For talking to people: first, I try to assume the best about their intentions. When I catch myself saying something negative, whatever the subject, I'll frequently correct myself in the conversation.

I would not try to use general affirmations during a conversation. If I'm having negative thoughts, I might do an ultra-quick, silent refute, reorient myself in a more positive place, and focus back on the conversation. I might choose to address negative thoughts more thoroughly later.
posted by moira at 7:15 PM on September 6, 2011


I hate affirmations for the same reason: it feels like a big fat lie.

I was reading Conversations with God, Book 1 lately (yeah, I know), and it covered this topic:

God: In this case, instead of thinking “I want success,” think “I have success.”

Walsch: That feels like a lie to me. I’d be kidding myself if I said that. My mind would shout, “The hell you say!”

God: Then think a thought you can accept. “My success is coming to me now,” or “all things lead to my success.”

Walsch: So this is the trick behind the New Age practice of affirmations.

God: Affirmations do not work if they are merely state­ments of what you want to be true. Affirmations work only when they are statements of something you already know to be true.

Source data
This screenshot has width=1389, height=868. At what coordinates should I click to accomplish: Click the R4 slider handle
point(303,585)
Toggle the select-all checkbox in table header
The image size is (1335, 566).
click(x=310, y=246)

| Work order A |
Reproduce the part of the post about affirmations starting with "For talking to" and going on through "big fat lie.".
| Work order B |
According to the post about affirmations, when does God say affirmations work?
These records have nothing to do with the post about affirmations.

| Your solution A |
For talking to people: first, I try to assume the best about their intentions. When I catch myself saying something negative, whatever the subject, I'll frequently correct myself in the conversation.

I would not try to use general affirmations during a conversation. If I'm having negative thoughts, I might do an ultra-quick, silent refute, reorient myself in a more positive place, and focus back on the conversation. I might choose to address negative thoughts more thoroughly later.
posted by moira at 7:15 PM on September 6, 2011


I hate affirmations for the same reason: it feels like a big fat lie.

| Your solution B |
Only when they are statements of something you already know to be true.